# SUPPLIED PASSAGE
◆ ◆ ◆ ◆

5 Why Framework for Product Managers

Products succeed because they address a desire or solve a problem in the life of the user.

However, most product managers and creators fail to properly understand or uncover the right user’s problems. Finding problems is not simple, you need to connect with users and ask them questions, and even after connecting and asking questions, most users tend to recommend solutions straight away, or share their opinions rather than the facts.

5 Why is one of the most simple yet powerful frameworks, that can uncover the real problems behind the symptoms? The method is used to do root cause analysis, find underlying user motivations, problems, and pain points, and eventually understand their decision-making process.

How to apply the 5 whys framework in product management?

In order to get to the root cause of the problem, we repeatedly ask “why”, until the underlying cause is revealed.

You can ask any number of whys until you reach the root cause. 5 is just an indicative number, sometimes 3 whys might be enough, while other times you might have to ask more than 5 whys to get to the issue.

Here are a few scenarios in which a product manager can apply the 5 Whys framework:

Situation 1: You have launched a new feature to increase revenue, but the revenue didn’t increase.

Why? Because most users are not using the feature.

Why? Because they are not aware that this feature exists.

Why? Because no communication has been sent to them, about this new feature?

Why? Because the product team didn’t create the go-to-market plan with the marketing team?

Suggested Solutions:

Short term: Take the help of the marketing team and make the right users aware of the feature.

Long-term: Make processes and culture so that marketing and product teams have better communication in the future. Maybe every Product Requirement Document for a user-related feature should have a mandatory go-to-market plan section.

Situation 2: Users are experiencing frequent crashes and slow performance in a web application.

Why? – The application’s server storage is insufficient.

Why? – The server infrastructure was not scaled up to meet increasing user demands.

Why? – There was no proactive monitoring and performance optimization of the server infrastructure.

Why? – The operations team did not have visibility into the growing user base.

Why? – There is no mechanism in place to provide real-time user growth data to the operations team.

Root Cause: The absence of proactive monitoring and lack of visibility into user growth prevented timely scaling of the server infrastructure, resulting in poor app performance.

Solution: Implement real-time user growth tracking and establish proactive monitoring processes to ensure a scalable and performant application.

Situation 3: The sales team is after product managers to develop a new and unplanned feature as soon as possible.

Why is the sales team pushing this? Because a high ticket customer has asked for this feature from sales.

Why does the customer want this feature? Because this feature will help the customer do a certain task with your product.

Why does the customer want to do that certain task? Because it helps them solve a problem, X.

◆ ◆ ◆ ◆

# RAW DATA

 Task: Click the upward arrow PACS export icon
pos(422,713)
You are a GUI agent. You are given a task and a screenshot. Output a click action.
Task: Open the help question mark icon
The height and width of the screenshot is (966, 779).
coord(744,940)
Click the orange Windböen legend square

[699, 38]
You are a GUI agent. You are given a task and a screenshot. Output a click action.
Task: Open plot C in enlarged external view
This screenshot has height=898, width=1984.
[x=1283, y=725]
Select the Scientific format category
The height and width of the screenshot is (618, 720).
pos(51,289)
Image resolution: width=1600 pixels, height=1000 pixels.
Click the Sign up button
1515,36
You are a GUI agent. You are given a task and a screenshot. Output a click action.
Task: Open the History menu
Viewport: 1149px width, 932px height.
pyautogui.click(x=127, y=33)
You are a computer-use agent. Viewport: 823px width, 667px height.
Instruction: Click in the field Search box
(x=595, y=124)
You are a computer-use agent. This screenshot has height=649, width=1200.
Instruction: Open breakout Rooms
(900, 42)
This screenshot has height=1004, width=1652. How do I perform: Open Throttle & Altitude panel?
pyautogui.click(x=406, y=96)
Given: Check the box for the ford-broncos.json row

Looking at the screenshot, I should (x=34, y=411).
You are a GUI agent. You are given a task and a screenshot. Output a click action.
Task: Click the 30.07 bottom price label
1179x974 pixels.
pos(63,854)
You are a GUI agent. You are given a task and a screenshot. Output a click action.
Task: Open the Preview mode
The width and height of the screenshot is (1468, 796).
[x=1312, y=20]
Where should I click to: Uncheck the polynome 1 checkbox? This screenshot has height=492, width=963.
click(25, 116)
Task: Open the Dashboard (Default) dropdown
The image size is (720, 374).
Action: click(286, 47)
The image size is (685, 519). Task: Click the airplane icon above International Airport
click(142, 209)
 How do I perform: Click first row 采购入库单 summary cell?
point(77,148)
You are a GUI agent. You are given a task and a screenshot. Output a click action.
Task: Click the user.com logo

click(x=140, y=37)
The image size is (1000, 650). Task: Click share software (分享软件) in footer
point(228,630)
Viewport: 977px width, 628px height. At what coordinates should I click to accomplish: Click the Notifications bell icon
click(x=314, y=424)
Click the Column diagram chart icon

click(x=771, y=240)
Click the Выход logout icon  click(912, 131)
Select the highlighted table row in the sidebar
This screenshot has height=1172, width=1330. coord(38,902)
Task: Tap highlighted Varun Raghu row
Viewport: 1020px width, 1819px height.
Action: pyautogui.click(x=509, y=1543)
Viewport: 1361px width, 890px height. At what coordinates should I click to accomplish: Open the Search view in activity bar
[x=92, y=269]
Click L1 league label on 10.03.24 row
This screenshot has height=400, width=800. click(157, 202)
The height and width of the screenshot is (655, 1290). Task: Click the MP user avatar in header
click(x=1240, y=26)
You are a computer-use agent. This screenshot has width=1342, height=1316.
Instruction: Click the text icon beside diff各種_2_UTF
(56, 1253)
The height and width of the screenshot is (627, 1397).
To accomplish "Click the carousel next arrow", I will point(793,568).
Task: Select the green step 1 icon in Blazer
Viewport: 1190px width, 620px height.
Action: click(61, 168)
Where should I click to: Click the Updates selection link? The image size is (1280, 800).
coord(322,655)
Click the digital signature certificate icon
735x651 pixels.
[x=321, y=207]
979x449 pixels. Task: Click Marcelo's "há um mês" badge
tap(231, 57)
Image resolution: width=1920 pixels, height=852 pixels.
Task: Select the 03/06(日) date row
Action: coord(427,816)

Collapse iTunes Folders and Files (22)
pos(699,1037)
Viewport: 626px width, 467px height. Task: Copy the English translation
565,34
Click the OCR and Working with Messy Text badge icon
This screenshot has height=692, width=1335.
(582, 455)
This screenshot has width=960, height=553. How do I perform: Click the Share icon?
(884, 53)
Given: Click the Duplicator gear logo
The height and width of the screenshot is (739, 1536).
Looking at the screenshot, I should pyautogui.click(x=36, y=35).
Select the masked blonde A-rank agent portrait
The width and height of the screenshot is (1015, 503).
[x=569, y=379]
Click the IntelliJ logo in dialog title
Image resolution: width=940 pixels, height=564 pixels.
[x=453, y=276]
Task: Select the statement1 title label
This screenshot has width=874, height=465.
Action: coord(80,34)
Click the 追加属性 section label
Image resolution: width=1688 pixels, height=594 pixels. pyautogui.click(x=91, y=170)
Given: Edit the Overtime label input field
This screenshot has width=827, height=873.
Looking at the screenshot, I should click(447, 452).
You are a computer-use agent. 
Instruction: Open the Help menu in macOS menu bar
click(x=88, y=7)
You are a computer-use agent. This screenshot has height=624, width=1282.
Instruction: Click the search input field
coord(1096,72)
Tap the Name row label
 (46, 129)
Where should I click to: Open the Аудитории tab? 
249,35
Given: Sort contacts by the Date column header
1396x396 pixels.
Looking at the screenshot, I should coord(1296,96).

◆ ◆ ◆ ◆

Please repeat the part of the 5 Whys article above word for word, beginning at the words "Situation 2: Users" and stopping after "increasing user demands.".

Situation 2: Users are experiencing frequent crashes and slow performance in a web application.

Why? – The application’s server storage is insufficient.

Why? – The server infrastructure was not scaled up to meet increasing user demands.